You can apply a format to a number before storing it in a macro by sending local the output of a display command that includes a format. For example, the following command stores the R-squared of the most recently run regression, e(r2), in a macro called r2, but using the format %5.4f so it has four digits rather than sixteen.

local r2: display %5.4f e(r2)

See Including Calculated Results In Stata Graphs for an example that uses this tool.

Incrementing and Decrementing Macros

Macros frequently need to be increased by one and less frequently decreased by one. You can do so with the ++ and -- operators. These go inside the macro quotes either before or after the macro name. If they are placed before, the macro is incremented (or decremented) and then the result placed in the command. If they are placed after, the current value of the macro is placed in the command and then the macro is incremented (or decremented). Try the following:

local x 1
display `++x'
display `x--'
display `x'

You can use the increment or decrement operators in a local command to change a macro without doing anything else, but be sure to put the operator before the macro's name. For example the following does not increase x:

local x `x++'

The macro processor replaces the macro `x++' with 1. It then increases x to 2, but then when Stata proper executes the command it sees local x 1 and sets x back to 1. The following does increase x:

local x `++x'

Branching If

You're familiar with if conditions at the end of commands, meaning "only carry out this command for the observations where this condition is true." This is a subsetting if. When if starts a command, it is a branching if and has a very different meaning: "don't execute the following command or commands at all unless this condition is true." The syntax is for a single command is:

if condition command

For a block of commands, it's:

if condition {
commands
}

An if block can be followed by an else block, meaning "commands to be executed if the condition is not true." The else can precede another if, allowing for else if chains of any length:

if condition1 {
commands to execute if condition1 is true
}
else if condition2 {
commands to execute if condition one is false and condition2 is true
}
else {
commands to execute if both condition1 and condition2 are false
}

Consider trying to demean a list of variables, where the list is contained in a macro called varlist which was generated elsewhere and could contain string variables:

foreach var of local varlist {
capture confirm numeric variable `var'
if _rc==0 {
sum `var', meanonly
replace `var'=`var'-r(mean)
}
else display as error "`var' is not a numeric variable and cannot be demeaned."
}

The command confirm numeric variable `var' checks that `var' is a numeric variable, but when preceded by capture it does not crash the program if the variable is a string. Instead, if _rc==0 { checks whether the confirm command succeeded (implying `var' is in fact numeric). If it did, the program proceeds to demean `var'. If not, the program displays an error message (as error makes the message red) and then proceeds to the next variable.
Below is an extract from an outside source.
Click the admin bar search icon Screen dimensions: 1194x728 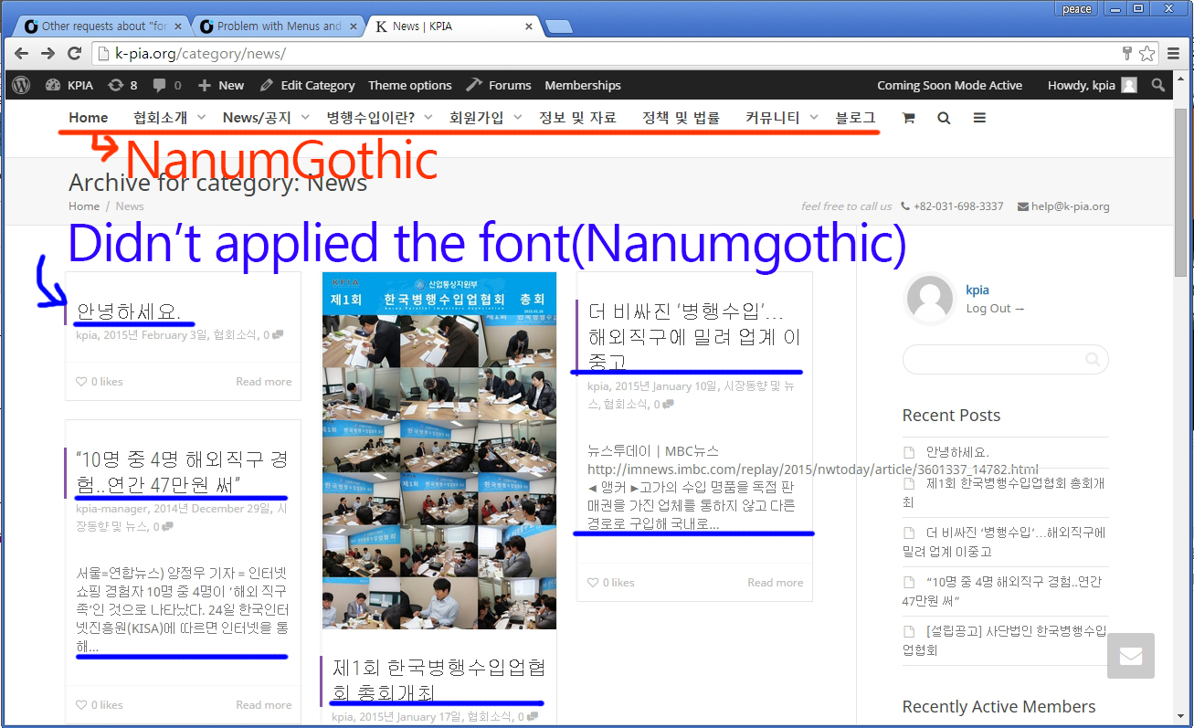(x=1158, y=85)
The condition for a branching if is only evaluated once, so a branching if is a scalar context and the rule that only the first value of a variable will be used applies. In particular, a branching if cannot be used for subsetting. Imagine a data set made up of observations from multiple census years where the data from 1960 is coded in a different way and thus has to be handled differently. What you should not write is something like:

if year==1960 { //don't do this!
code for handling observations from 1960
}
else {
code for handling observations from other years
}

Since this is a scalar context, the condition year==1960 is only evaluated once, and the only value of year Stata will look at is that of the first observation. Thus if the first observation happens to be from 1960, the entire data set will be coded as if it came from 1960. If not, the entire data set will be coded as if it came from other years. This is not a job for branching if, it is a job for a standard subsetting if at the end of each command.

The above code might make sense if it were embedded in a loop that processed multiple data sets, where each data set came from a single year. Then year would be the same for all the observations in a given data set, and the first observation could stand in for all of them. But in that case we'd suggest writing something like:

if year[1]==1960 { // if year for the first observation is 1960 this is a 1960 data set

Conditions for branching if frequently involve macros. If the macros contain text rather than numbers, the values on both sides of the equals sign need to be placed in quotes:

foreach school in West East Memorial {
if "`school'"=="West" {
commands that should only be carried out for West High School
}
commands that should be carried out for all schools
}

While Loops

foreach and forvalues loops repeat a block of commands a set number of times, but while loops repeat them until a given condition is no longer true. For example:

local i 1
while `i'<=5 {
display `i++'
}

is equivalent to:

forval i=1/5 {
display `i'
}

Note that i is increased by 1 each time through the while loop--if you left out that step the loop would never end.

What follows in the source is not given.